A case of retrograde pneumobilia due to intestinal obstruction in a patient without any history of previous surgery or biliary-enteric fistula has also been reported in the literature (4). Pneumobilia due to blunt abdominal trauma is extremely rare (2, 5, 6). Only a limited number of such cases have been reported in the literature. The pathophysiology was described as the passage of air within the proximal enteral loops to the sphincter of Oddi and biliary system in a retrograde manner with increased intra-abdominal pressure, by Gering et al. (5). Besides blunt abdominal trauma, Ladurner et al. (3) reported a case of pneumobilia after cardiopulmonary resuscitation (CPR). In that patient, CPR has been performed for 3 minutes for sudden cardiac arrest in a patient who had been followed-up due to trauma. There was no pneumobilia on the abdominal CT images obtained prior to the cardiac arrest, while pneumobilia was identified in the second CT image set after the CPR. This situation was thought to be due to the retrograde passage of air into the the biliary system due to the increased intra-abdominal pressure during CPR.
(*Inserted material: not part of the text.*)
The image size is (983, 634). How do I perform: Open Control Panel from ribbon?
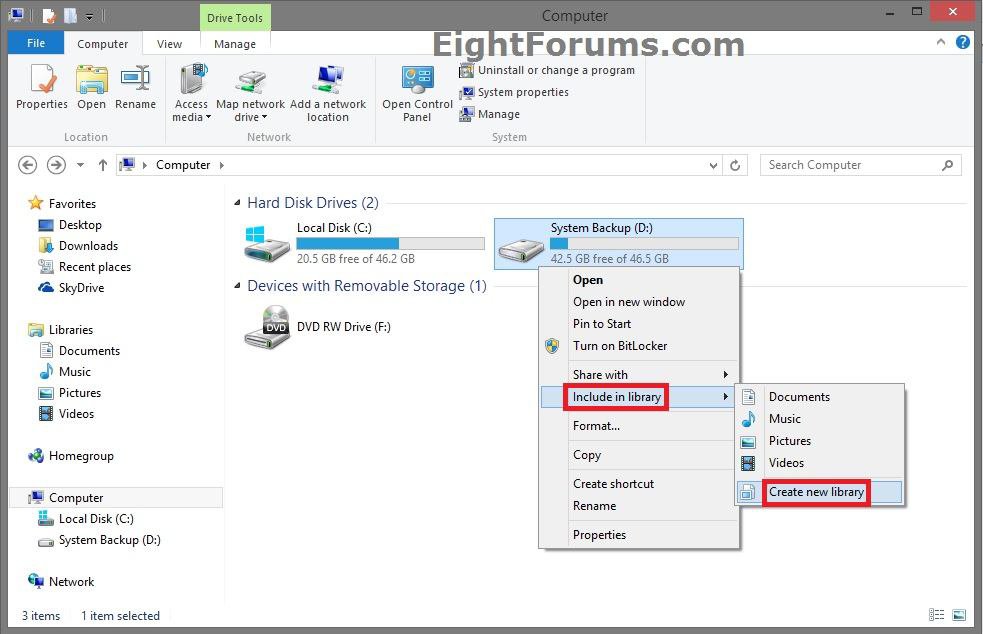point(417,94)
Pneumobilia may be detected in plain X-ray, but CT and magnetic resonance imaging (MRI) views are more selective (2, 6). The diagnoses of patients presented in the literature were all made by CT images (7, 8). Similarly, in our case, the presence of diffuse air within intrahepatic bile ducts was observed on abdominal CT images.
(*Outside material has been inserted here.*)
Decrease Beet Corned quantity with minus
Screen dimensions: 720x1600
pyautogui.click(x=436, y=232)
It is difficult to make a definite treatment recommendation due to the limited number of cases. In the study containing the maximum number of cases reported in the literature, Barnes et al. (6) reported that they had a different approach in all 3 cases of pneumobilia due to blunt abdominal trauma. They performed laparotomy due to pneumobilia to the first case, and the intra-abdominal organs were found to be intact. In the second patient, they performed duodenoscopy to rule out a possible duodenal injury and have determined that the duodenum was normal. They managed the third patient conservatively, and reached the conclusion that isolated pneumobilia can be treated conservatively. Bautista et al. (4) have found that pneumobilia due to high proximal small bowel obstruction regresses spontaneously with non-operative management by nasogastric decompression. We believe that in our patient the pneumobilia resulted from retrograde Oddi sphincter dysfunction due to increased intra-abdominal pressure.

Conclusion

Conservative management without surgery seems to be the most appropriate method in the treatment of pneumobilia in hemodynamically stable patients with isolated pneumobilia and those without additional radiologic findings and clinical signs.

Peer Review

Externally peer-reviewed.

Author Contributions

Concept - İ.O., Z.Ö., B.A.; Design - S.T., Ç.D.; Supervision - Z.Ö., E.Y.; Funding - E.Y.; Analysis and/or Interpretation - M.Ş., H.A.K.; Literature Review - Z.Ö., E.Y.; Writer - Z.Ö.; Critical Review - M.Ş., H.A.K., İ.O.

Conflict of Interest

No conflict of interest was declared by the authors.

Financial Disclosure

The authors declared that this study has received no financial support.

References

  1. Yamashita H, Chijiiwa K, Ogawa Y, Kuroki S, Tanaka M. The internal biliary fistula--reappraisal of incidence, type, diagnosis and management of 33 consecutive cases. HPB Surg 1997; 10: 143-147.
  2. Thompson RJ, Irwin T. Pneumobilia following blunt abdominal trauma. Ir J Med Sci 2007; 176: 313-315.
  3. Ladurner R, Kotsianos D, Mutschler W, Mussack T. Traumatic pneumobilia after cardiopulmonary resuscitation. Eur J Med Res 2005; 10: 495-497.
  4. Bautista JL, Budhraja MD, Barcia TD, Shankel SW. Pneumobilia associated with small-bowel obstruction. JAMA 1988; 260: 1930-1931.
  5. Gering SA, Foster MA, Harnisch MC, McNeil JJ. Traumatic pneumobilia: case report. J Trauma 2001; 51: 391-394.
  6. Barnes SL, Badrudduja M, Bernard AC, Boulanger BR. Pneumobilia after blunt trauma: a self-limited condition? J Trauma 2006; 60: 637-639.
  7. Yıldız F, Coban S, Terzi A, Cece H, Uzunkoy A. An uncommon cause of pneumobilia: blunt abdominal trauma. Ulus Travma Acil Cerrahi Derg 2011; 17: 363-364.
  8. Fatin RP. Trafik kazası sonrası izole pneumobilia: Olgu sunumu. Bozok Med J 2014; 4: 75-77.